## Start Supplied data

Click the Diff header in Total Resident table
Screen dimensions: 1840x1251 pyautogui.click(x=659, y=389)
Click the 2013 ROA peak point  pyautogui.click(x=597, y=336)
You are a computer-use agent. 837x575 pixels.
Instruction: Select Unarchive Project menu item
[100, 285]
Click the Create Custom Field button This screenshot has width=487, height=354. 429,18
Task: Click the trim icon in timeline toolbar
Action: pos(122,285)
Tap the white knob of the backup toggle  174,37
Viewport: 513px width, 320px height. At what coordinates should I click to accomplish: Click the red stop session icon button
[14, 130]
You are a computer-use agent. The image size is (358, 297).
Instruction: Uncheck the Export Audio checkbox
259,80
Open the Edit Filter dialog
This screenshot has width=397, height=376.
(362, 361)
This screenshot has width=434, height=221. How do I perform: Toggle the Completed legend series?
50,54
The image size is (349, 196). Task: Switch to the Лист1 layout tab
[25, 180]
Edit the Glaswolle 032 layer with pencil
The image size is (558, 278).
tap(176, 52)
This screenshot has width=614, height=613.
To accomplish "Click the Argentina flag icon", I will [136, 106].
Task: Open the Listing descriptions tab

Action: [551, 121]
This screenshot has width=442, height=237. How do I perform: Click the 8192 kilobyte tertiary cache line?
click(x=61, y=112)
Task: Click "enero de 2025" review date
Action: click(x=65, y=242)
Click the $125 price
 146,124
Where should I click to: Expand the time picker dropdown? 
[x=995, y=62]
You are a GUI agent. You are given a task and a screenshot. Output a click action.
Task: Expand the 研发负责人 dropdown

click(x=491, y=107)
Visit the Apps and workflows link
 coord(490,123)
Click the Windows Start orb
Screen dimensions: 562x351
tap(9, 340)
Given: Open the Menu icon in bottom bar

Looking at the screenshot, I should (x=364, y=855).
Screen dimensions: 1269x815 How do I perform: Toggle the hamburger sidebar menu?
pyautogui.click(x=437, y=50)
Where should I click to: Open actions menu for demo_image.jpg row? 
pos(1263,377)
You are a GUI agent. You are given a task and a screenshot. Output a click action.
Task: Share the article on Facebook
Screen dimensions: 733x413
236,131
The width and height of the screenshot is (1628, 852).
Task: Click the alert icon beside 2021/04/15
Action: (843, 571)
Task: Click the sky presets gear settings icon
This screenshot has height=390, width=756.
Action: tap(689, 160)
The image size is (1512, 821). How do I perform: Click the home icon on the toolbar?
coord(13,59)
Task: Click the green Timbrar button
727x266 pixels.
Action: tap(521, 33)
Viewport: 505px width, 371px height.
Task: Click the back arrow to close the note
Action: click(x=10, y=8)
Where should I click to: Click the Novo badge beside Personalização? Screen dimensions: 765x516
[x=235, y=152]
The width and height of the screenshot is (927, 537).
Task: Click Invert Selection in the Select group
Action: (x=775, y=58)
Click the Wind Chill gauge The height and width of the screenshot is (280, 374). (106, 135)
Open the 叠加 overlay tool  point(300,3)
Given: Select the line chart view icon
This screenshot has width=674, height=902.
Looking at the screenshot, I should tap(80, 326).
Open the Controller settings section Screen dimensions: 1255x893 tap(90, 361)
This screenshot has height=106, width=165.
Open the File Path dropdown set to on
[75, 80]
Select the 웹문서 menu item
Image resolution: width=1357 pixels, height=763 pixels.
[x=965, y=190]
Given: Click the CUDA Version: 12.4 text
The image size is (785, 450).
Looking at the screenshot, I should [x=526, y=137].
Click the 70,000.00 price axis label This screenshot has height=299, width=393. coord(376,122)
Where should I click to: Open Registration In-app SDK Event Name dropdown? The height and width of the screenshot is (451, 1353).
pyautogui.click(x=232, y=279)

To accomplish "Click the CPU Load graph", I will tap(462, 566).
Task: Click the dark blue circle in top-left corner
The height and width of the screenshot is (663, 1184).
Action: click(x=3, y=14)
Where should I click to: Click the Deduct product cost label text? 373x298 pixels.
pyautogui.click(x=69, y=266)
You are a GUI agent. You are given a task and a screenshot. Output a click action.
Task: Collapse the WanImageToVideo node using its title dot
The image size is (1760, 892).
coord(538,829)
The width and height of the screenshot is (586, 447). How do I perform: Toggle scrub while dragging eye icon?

## End Supplied data

What this task involves >> Rewrite every line of the data above as a numbered list, skipping the blank lines.

Answer to the task >>
1. Click the Diff header in Total Resident table
2. Screen dimensions: 1840x1251 pyautogui.click(x=659, y=389)
3. Click the 2013 ROA peak point  pyautogui.click(x=597, y=336)
4. You are a computer-use agent. 837x575 pixels.
5. Instruction: Select Unarchive Project menu item
6. [100, 285]
7. Click the Create Custom Field button This screenshot has width=487, height=354. 429,18
8. Task: Click the trim icon in timeline toolbar
9. Action: pos(122,285)
10. Tap the white knob of the backup toggle  174,37
11. Viewport: 513px width, 320px height. At what coordinates should I click to accomplish: Click the red stop session icon button
12. [14, 130]
13. You are a computer-use agent. The image size is (358, 297).
14. Instruction: Uncheck the Export Audio checkbox
15. 259,80
16. Open the Edit Filter dialog
17. This screenshot has width=397, height=376.
18. (362, 361)
19. This screenshot has width=434, height=221. How do I perform: Toggle the Completed legend series?
20. 50,54
21. The image size is (349, 196). Task: Switch to the Лист1 layout tab
22. [25, 180]
23. Edit the Glaswolle 032 layer with pencil
24. The image size is (558, 278).
25. tap(176, 52)
26. This screenshot has width=614, height=613.
27. To accomplish "Click the Argentina flag icon", I will [136, 106].
28. Task: Open the Listing descriptions tab
29. Action: [551, 121]
30. This screenshot has width=442, height=237. How do I perform: Click the 8192 kilobyte tertiary cache line?
31. click(x=61, y=112)
32. Task: Click "enero de 2025" review date
33. Action: click(x=65, y=242)
34. Click the $125 price
35.  146,124
36. Where should I click to: Expand the time picker dropdown? 
37. [x=995, y=62]
38. You are a GUI agent. You are given a task and a screenshot. Output a click action.
39. Task: Expand the 研发负责人 dropdown
40. click(x=491, y=107)
41. Visit the Apps and workflows link
42.  coord(490,123)
43. Click the Windows Start orb
44. Screen dimensions: 562x351
45. tap(9, 340)
46. Given: Open the Menu icon in bottom bar
47. Looking at the screenshot, I should (x=364, y=855).
48. Screen dimensions: 1269x815 How do I perform: Toggle the hamburger sidebar menu?
49. pyautogui.click(x=437, y=50)
50. Where should I click to: Open actions menu for demo_image.jpg row? 
51. pos(1263,377)
52. You are a GUI agent. You are given a task and a screenshot. Output a click action.
53. Task: Share the article on Facebook
54. Screen dimensions: 733x413
55. 236,131
56. The width and height of the screenshot is (1628, 852).
57. Task: Click the alert icon beside 2021/04/15
58. Action: (843, 571)
59. Task: Click the sky presets gear settings icon
60. This screenshot has height=390, width=756.
61. Action: tap(689, 160)
62. The image size is (1512, 821). How do I perform: Click the home icon on the toolbar?
63. coord(13,59)
64. Task: Click the green Timbrar button
65. 727x266 pixels.
66. Action: tap(521, 33)
67. Viewport: 505px width, 371px height.
68. Task: Click the back arrow to close the note
69. Action: click(x=10, y=8)
70. Where should I click to: Click the Novo badge beside Personalização? Screen dimensions: 765x516
71. [x=235, y=152]
72. The width and height of the screenshot is (927, 537).
73. Task: Click Invert Selection in the Select group
74. Action: (x=775, y=58)
75. Click the Wind Chill gauge The height and width of the screenshot is (280, 374). (106, 135)
76. Open the 叠加 overlay tool  point(300,3)
77. Given: Select the line chart view icon
78. This screenshot has width=674, height=902.
79. Looking at the screenshot, I should tap(80, 326).
80. Open the Controller settings section Screen dimensions: 1255x893 tap(90, 361)
81. This screenshot has height=106, width=165.
82. Open the File Path dropdown set to on
83. [75, 80]
84. Select the 웹문서 menu item
85. Image resolution: width=1357 pixels, height=763 pixels.
86. [x=965, y=190]
87. Given: Click the CUDA Version: 12.4 text
88. The image size is (785, 450).
89. Looking at the screenshot, I should [x=526, y=137].
90. Click the 70,000.00 price axis label This screenshot has height=299, width=393. coord(376,122)
91. Where should I click to: Open Registration In-app SDK Event Name dropdown? The height and width of the screenshot is (451, 1353).
92. pyautogui.click(x=232, y=279)
93. To accomplish "Click the CPU Load graph", I will tap(462, 566).
94. Task: Click the dark blue circle in top-left corner
95. The height and width of the screenshot is (663, 1184).
96. Action: click(x=3, y=14)
97. Where should I click to: Click the Deduct product cost label text? 373x298 pixels.
98. pyautogui.click(x=69, y=266)
99. You are a GUI agent. You are given a task and a screenshot. Output a click action.
100. Task: Collapse the WanImageToVideo node using its title dot
101. The image size is (1760, 892).
102. coord(538,829)
103. The width and height of the screenshot is (586, 447). How do I perform: Toggle scrub while dragging eye icon?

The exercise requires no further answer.